Whenever we simplify, we lose some information, but we must strive not to lose the actual structure. This is where PCA proposes something smarter. Instead of resigning ourselves to the axes that come with the original data, we are going to rotate the coordinate system to see what we can achieve.
First, we center the data by subtracting the mean from each point, moving the cloud so its center is at the origin (0,0). Once centered, we look for a new direction (the red arrow) that pierces the cloud of points exactly through its longest part. Mathematically, we are looking for the line where, if we project the points, they stay as far apart as possible. That direction captures the greatest amount of the variance in the data.
Finally, we rotate everything so that the red arrow becomes our new X-axis, which we shall pompously christen as the first principal component (PC1). Notice the magic here: this PC1 is neither the high pressure nor the low pressure, but a linear combination of both that captures the “essence” of overall blood pressure.
Then, we look for a second direction that must follow a golden rule: it has to be perpendicular to the first. That is the blue arrow. This direction explains “what’s left”, that residual variance that gives the rugby ball its width. That will be our second principal component (PC2).
In the end, what we are doing is rotating the “camera” through which we view the data. We move from seeing them from the “systolic vs. diastolic” angle to seeing them from the “general blood pressure (PC1) vs. specific deviation (PC2)” angle. And since PC1 is so good at summarizing the story, we can often afford the luxury of discarding PC2, having lost very little information in the process.
Cooper cracks the numbers
Now we are going to translate what we’ve understood graphically into numbers. After all, Cooper didn’t dive into a black hole for us to get cold feet now over a couple of additions and subtractions.
We are going to analyze a completely fictional example, but one that could be vital for the survival of the Endurance mission: the suitability of candidate planets.
Let’s take a bit of poetic license and imagine that TARS (that clever robot) has scanned 15 potential planets and given us two key data points to know if humanity can live there or if we’ll be crushed in five minutes. You can see the data in the attached table, showing gravity (G) in m/s2, and time dilation (TD), how many years pass on Earth for every hour spent on the planet (yes, the famous “one hour here is seven years there”).
If you look at the table below, you’ll see a clear, yet terrifying, trend: planets with higher gravity tend to be closer to Gargantua, meaning they have more extreme time dilation. There is a positive correlation… and a dangerous one for Cooper and his crew.

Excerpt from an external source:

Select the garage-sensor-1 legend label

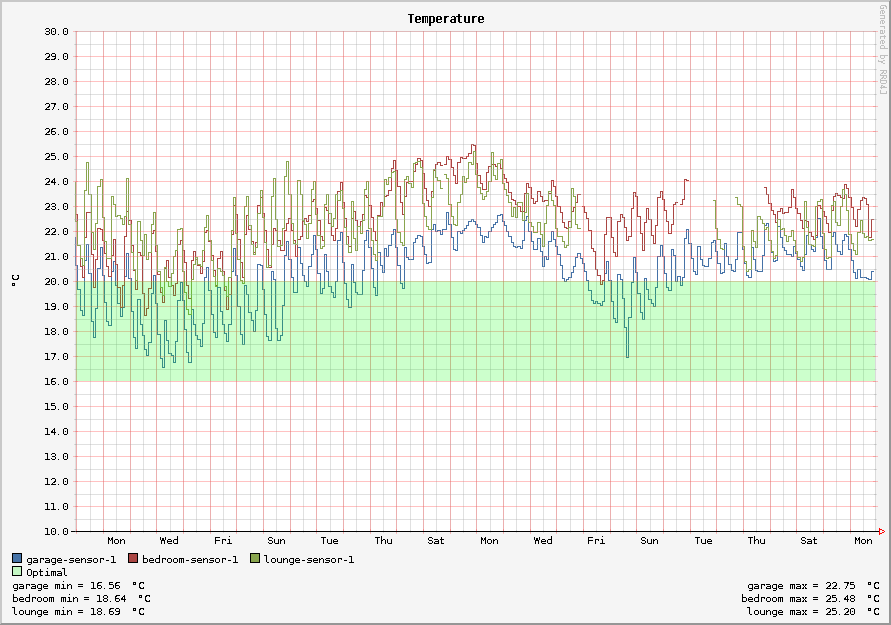[71, 560]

For instance, Miller’s planet (M) has a crushing gravity of 22 (remember Earth’s is 9.8) and a dilation of 7 years per hour. Pure hell. On the other end, Edmunds’ planet (N) is much friendlier. Cooper is interested in calculating a parameter that helps him weigh both data points to easily choose which one is most compatible with the mission’s success.
So, he decides to use PCA, which will help him summarize these two columns into a single number that, in a bold display of creativity, he names the hostility index (HI).
The first thing he does is take the entire cloud of planetary data and move it so the center is at the origin of the coordinates. He calculates the mean for G (15.67) and the mean for TD (6.26) and subtracts them from each planet’s values. You can see the whole numerical process in the tables.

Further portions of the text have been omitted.